# 正文部分
━━━━━━━━━━

1. 下载VMWare, 安装CentOS9虚拟机
2. 配置用户,创建目录
1. 以管理员身份登录,创建Spark用户给Spark使用
sudo adduser sparkuser
2. 修改新用户密码 (123456)
sudo passwd sparkuser
3. 给新用户Sparkuser Sudo权限
切换到Root: su -
给sparkuser权限: sparkuser ALL=(ALL) NOPASSWD:ALL
退出保存: :qw
4. 以新建的sparkuser用户登录,创建Spark目录
sudo mkdir /opt/spark
5. 修改spark目录owner为sparkuser
sudo chown -R sparkuser:sparkuser /opt/spark
3. 下载spark包,上传到虚拟机,解压到spark目录
sudo tar -xvzf spark-3.5.3-bin-hadoop3.tgz -C /opt/spark --strip-components=1
(The --strip-components=1
option removes the top-level directory from the extracted files, so they go directly into /opt/spark
.)
sudo chown -R sparkuser:sparkuser /opt/spark
4. 设置环境变量
Add Spark to your PATH by editing the .bashrc
or .bash_profile
of the Spark user.

━━━━━━━━━━

# 数据
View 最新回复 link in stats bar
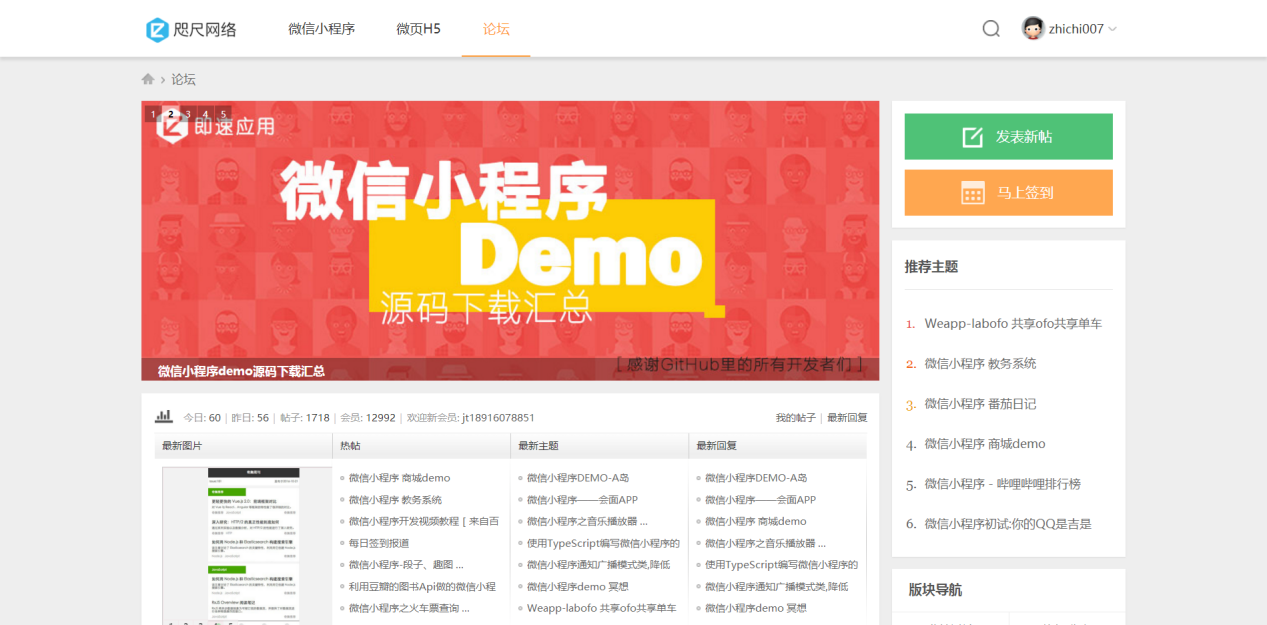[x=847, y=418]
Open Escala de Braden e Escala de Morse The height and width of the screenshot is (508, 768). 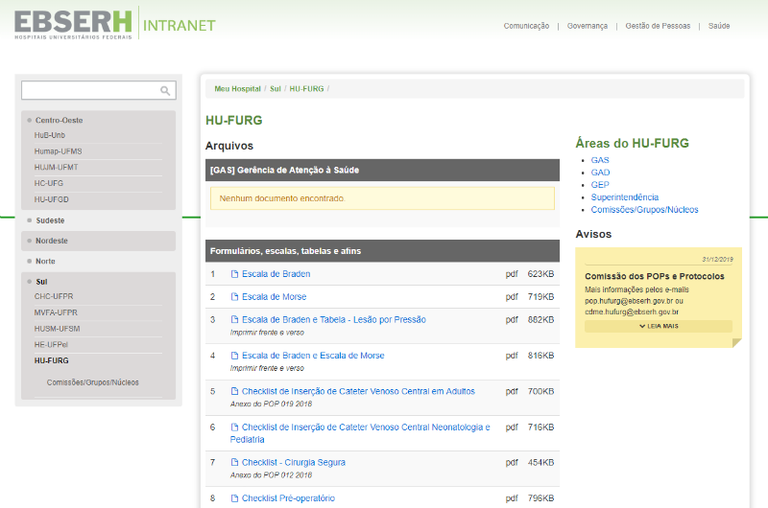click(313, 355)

━━━━━━━━━━

# 待解问题
[1] 在这篇Spark安装教程里,--strip-components=1 这个选项起什么作用?
[2] 请从这篇Spark安装教程停下的地方接着往下写。

# 依序答案
[1] 它会去掉解压出来的文件的顶层目录,让文件直接放进 /opt/spark。

[2]
echo "export SPARK_HOME=/opt/spark" >> /home/sparkuser/.bashrc echo "export PATH=\$PATH:\$SPARK_HOME/bin" >> /home/sparkuser/.bashrc source /home/sparkuser/.bashrc
5. JAVA Setup
安装Java
sudo yum install java-11-openjdk-devel
查看版本
java -version
查看路径
readlink -f $(which java)
设置环境变量
echo "export JAVA_HOME=/usr/lib/jvm/java-11-openjdk-11.0.20.1.1-2.el9.x86_64" >> /home/sparkuser/.bashrc echo "export PATH=$JAVA_HOME/bin:$PATH" >> /home/sparkuser/.bashrc source /home/sparkuser/.bashrc
6. 启动Spark
spark-shell
7. 启动spark deltalake
bin/spark-shell --packages io.delta:delta-spark_2.12:3.2.0 \ --conf "spark.sql.extensions=io.delta.sql.DeltaSparkSessionExtension" \ --conf "spark.sql.catalog.spark_catalog=org.apache.spark.sql.delta.catalog.DeltaCatalog"
8. 测试deltalake
val data = spark.range(0, 5) data.write.format("delta").save("/tmp/delta-table")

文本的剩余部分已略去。